Right now the code works, however instead of adding a new page, it overwrites the first page of the document. NOTE: Every document in the directory is only one page!
string sourceDir = @"C:\Users\bob\Desktop\results\";
string destDir = @"C:\Users\bob\Desktop\results\final\";
string[] files = Directory.GetFiles(sourceDir);
foreach (string file in files)
{
using (var pdfReader = new PdfReader(file.ToString()))
{
for (int page = 1; page <= pdfReader.NumberOfPages; page++)
{
var text = new StringBuilder();
ITextExtractionStrategy strategy = new SimpleTextExtractionStrategy();
var currentText =
PdfTextExtractor.GetTextFromPage(pdfReader, page, strategy);
currentText = Encoding.UTF8.GetString(Encoding.Convert(Encoding.Default, Encoding.UTF8, Encoding.Default.GetBytes(currentText)));
text.Append(currentText);
Regex reg = new Regex(@"ABCDEFG");
MatchCollection matches = reg.Matches(currentText);
foreach (Match m in matches)
{
string newFile = destDir + m.ToString() + ".pdf";
if (!File.Exists(newFile))
{
using (PdfReader reader = new PdfReader(File.ReadAllBytes(file)))
{
using (Document doc = new Document(reader.GetPageSizeWithRotation(page)))
{
using (PdfCopy copy = new PdfCopy(doc, new FileStream(newFile, FileMode.Create)))
{
var importedPage = copy.GetImportedPage(reader, page);
doc.Open();
copy.AddPage(importedPage);
doc.Close();
}
}
}
}
else
{
using (PdfReader reader = new PdfReader(File.ReadAllBytes(newFile)))
{
using (Document doc = new Document(reader.GetPageSizeWithRotation(page)))
{
using (PdfCopy copy = new PdfCopy(doc, new FileStream(newFile, FileMode.OpenOrCreate)))
{
var importedPage = copy.GetImportedPage(reader, page);
doc.Open();
copy.AddPage(importedPage);
doc.Close();
}
}
}
}
}
}
}
}
回答1:
Bruno did a great job explaining the problem and how to fix it but since you've said that you are new to programming and you've further posted a very similar and related question I'm going to go a little deeper to hopefully help you.
First, let's write down the knowns:
- There's a directory full of PDFs
- Each PDF has only a single page
Then the objectives:
- Extract the text of each PDF
- Compare the extracted text with a pattern
- If there's a match, then using the match for a file name do one of:
- If a file exists append the source PDF to it
- If there isn't a match, create a new file with the PDF
There's a couple of things that you need to know before proceeding.
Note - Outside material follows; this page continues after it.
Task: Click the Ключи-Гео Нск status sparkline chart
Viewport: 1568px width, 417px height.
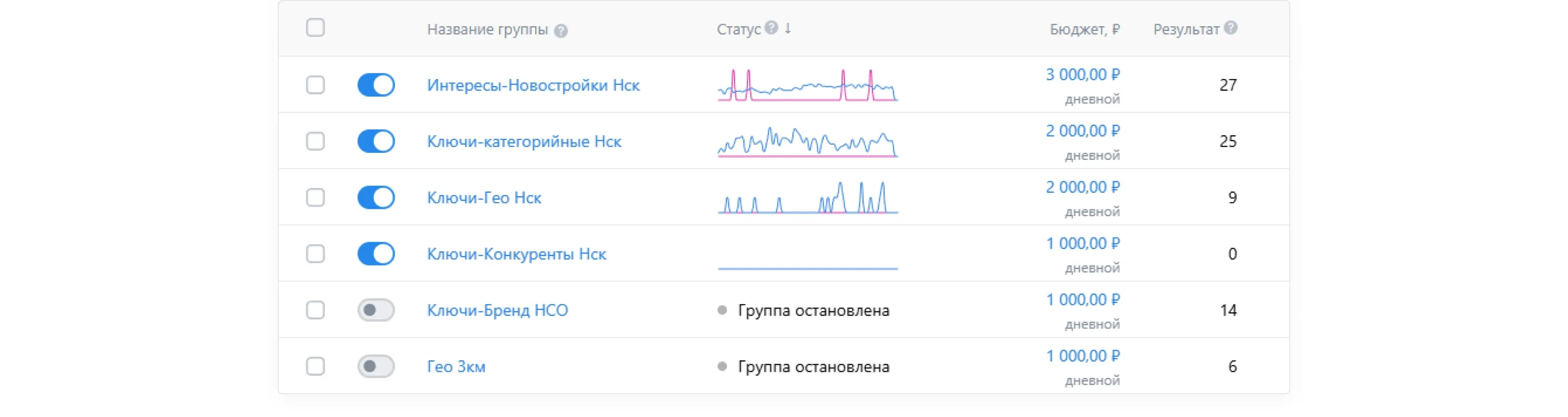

You tried to work in "append mode" by using FileMode.OpenOrCreate
. It was a good guess but incorrect. The PDF format has both an beginning and an end, so "start here" and "end here". When you attempt to append another PDF (or anything for that matter) to an existing file you are just writing past the "end here" section. At best, that's junk data that gets ignored but more likely you'll end up with a corrupt PDF. The same is true of almost any file format. Two XML files concatenated is invalid because an XML document can only have one root element.
Second but related, iText/iTextSharp cannot edit existing files. This is very important. It can, however, create brand new files that happen to have the exact or possibly modified versions of other files. I don't know if I can stress how important this is.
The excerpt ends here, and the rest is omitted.